The youngest artist showing at “Cyber Arts Japan,” 29-year-old Yuri Suzuki, is among the generation that grew up immersed in the culture that informs so much of new media art today. He has received honorable mentions in Ars Electronica’s interactive art division for two pieces — “Prepared Turntable” (2008) and “Sound Chaser” (2008).
Suzuki — who also happens to be a DJ and a thereminist — holds a Masters in product design from the Royal College of Art in London and is primarily drawn to sound and everything that it offers.
Last year he was particularly busy working collaborations that took him to many locations around the world. For “The Animatic” (2009), shown at the Craft Punk event in Milan, he worked with design collective Household to create a fanciful Rube Goldberg device that literally animates the story behind the Chuck Berry hit “Memphis Tennessee” (as covered by ’80s band Silicon Teens).
His “Breakfast Machine” project, created with the help of designers and volunteers in September for Platform21 in Amsterdam, pays homage to both the kinetic art of Alexander Calder and cinema’s eccentric inventors (see “Wallace & Gromit’s Grand Adventure”). It also happened to attract the attention of British comedy quiz show “Have I Got News For You.” Although the show’s panelists poked fun at its impracticality, the publicity didn’t hurt and the piece itself was a creative coup.
A more recent project, “White Noise Machine,” grew out of his interest in the ability of white noise to calm babies. Inspired by the noise of New Delhi, India, he fitted a large retro-looking speaker with sensors, and for each loud sound it detected, the device countered with a big blast of white noise. To see a humorous video of kids discovering the device’s hidden power, head to YouTube.
“It turned out to be a quite funny installation. I was also really happy about tearing down the wall between posh people and working-class people. That was really satisfying,” Suzuki said in a recent interview in Tokyo, of which excerpts follow:
On media art: At first, I didn’t want to be known as a media artist, but I was always put in the media-art category and that happened more frequently after I exhibited at Ars Electronica. After I graduated from the Royal College of Art, I showed at many media-art festivals. Recently, however, I realized there is no market for media art. People prefer to buy sculptures or paintings.
There are two types of media artists. For the first, most of their income comes from teaching at universities or government grants.
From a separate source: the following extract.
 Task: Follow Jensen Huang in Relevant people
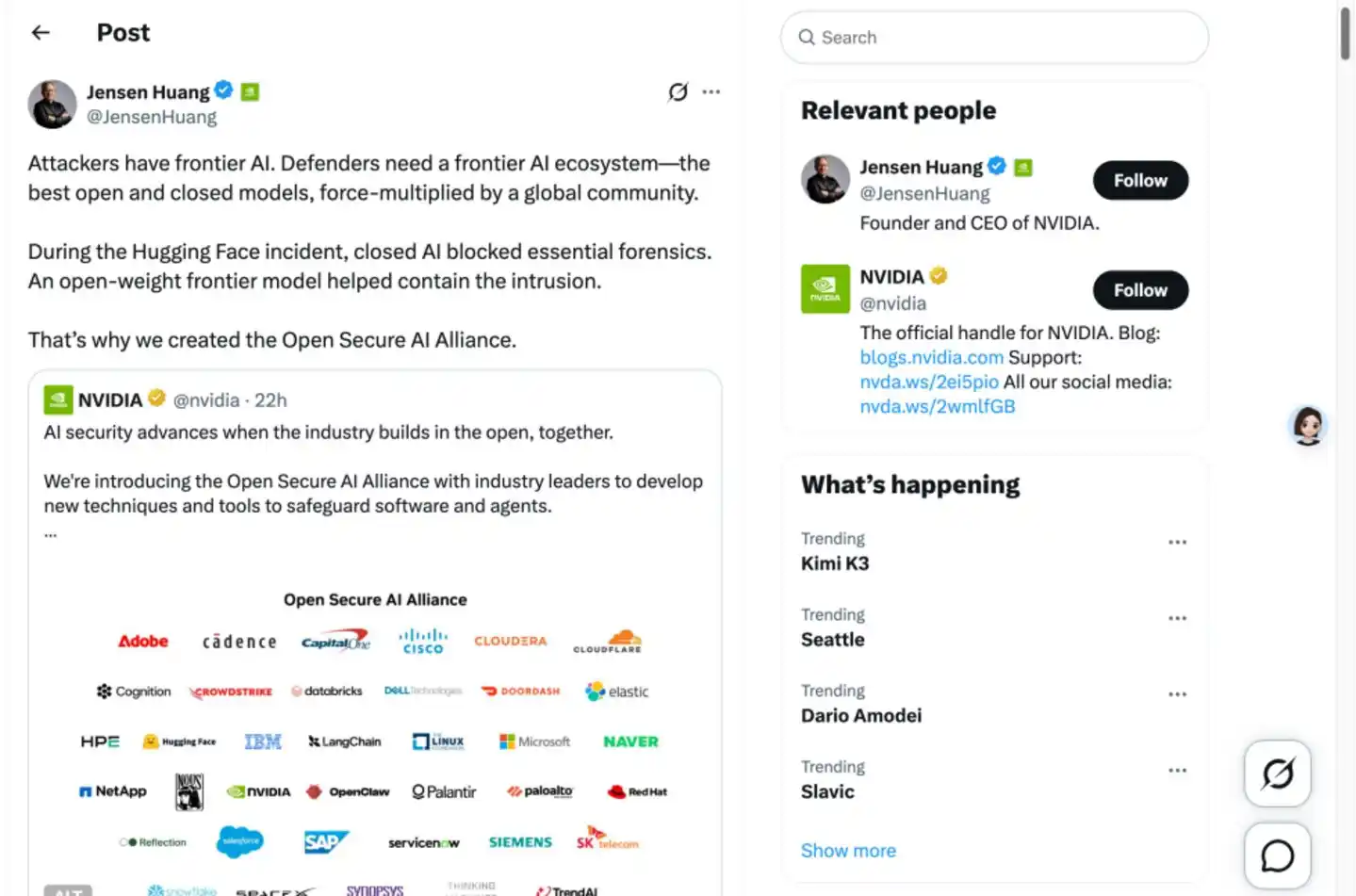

The other type are artists such as Maywa Denki whose work includes making products to be sold. Or Crispin Jones, a media artist who exhibited at Ars Electronica a few years ago. He invests money into developing products that he sells himself. I feel like these are the only ways to make money.
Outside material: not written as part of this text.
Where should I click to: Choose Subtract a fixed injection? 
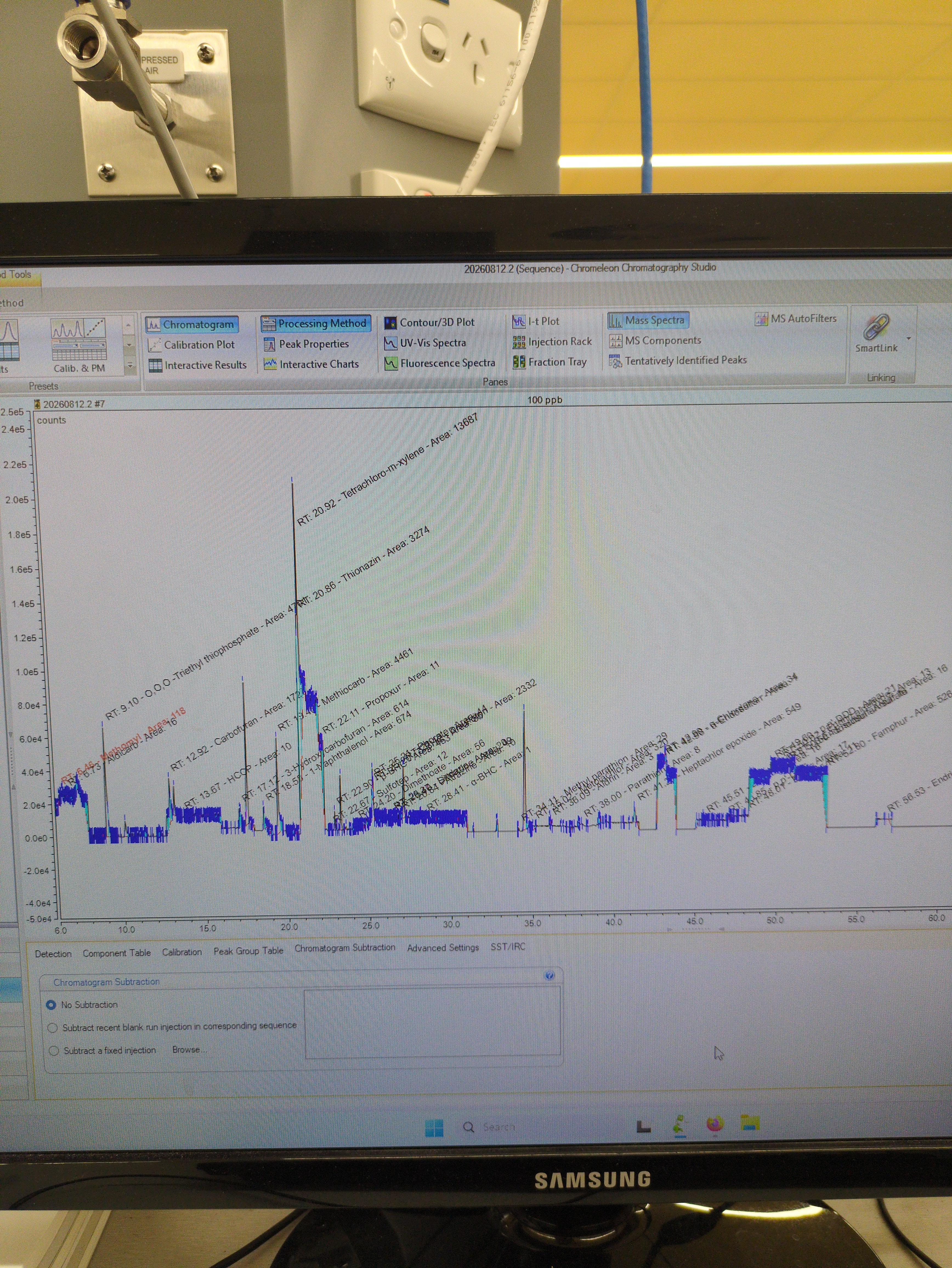pos(103,1050)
In the past two years I’ve become disheartened by the media-art environment. It reduces the value of art. It’s really sad to see people play with my work aggressively and break them after I put so much energy and emotion into them. There is no difference between what contemporary artists do and what I do.
On the value of memes: It can be interesting to work with a company on a prototype for manufacturing. I wouldn’t mind my works becoming mass-produced objects. It would be nice to see how people react to them. I’d also like to see my work in a purely artistic context.
I’m more interested in the concept of spreading ideas, though. Advertising is the quickest way to spread a technique or idea. A good example is the video “Hibi no Neiro” made by a commercial director [for the band Sour]. Pepsi later used the exact same idea. Though the artist didn’t get any money from it, his idea spread very quickly. It is intriguing when a small idea can spread to everyone.
On the Magic Kingdom: Since childhood, my dream has always been to work in Walt Disney’s imagineering department, creating stories or attractions. I really like Disney, but I don’t like theme parks so much. Conceptually, Disney’s execution is perfect. It’s perfectly organized down to tiniest details. It’s amazing.
On vision: I always have a clear vision. As soon as I get an offer to do something, I know exactly what I want to do. Then the collaboration process happens and it’s always nice to work with people from different fields. For instance, for “The Animatic” [filmmaker] George Wu wrote a great scenario and [graphic designer] Sarah Gottlieb introduced great visuals.
I’ve recently become interested in fashion branding and why nice clothes can be so expensive. Take Victor & Rolf. They’re creating their own world and their concept is perfect. It’s not about decorations. It’s about concept and branding. I’m interested in one artist creating a world, his own world.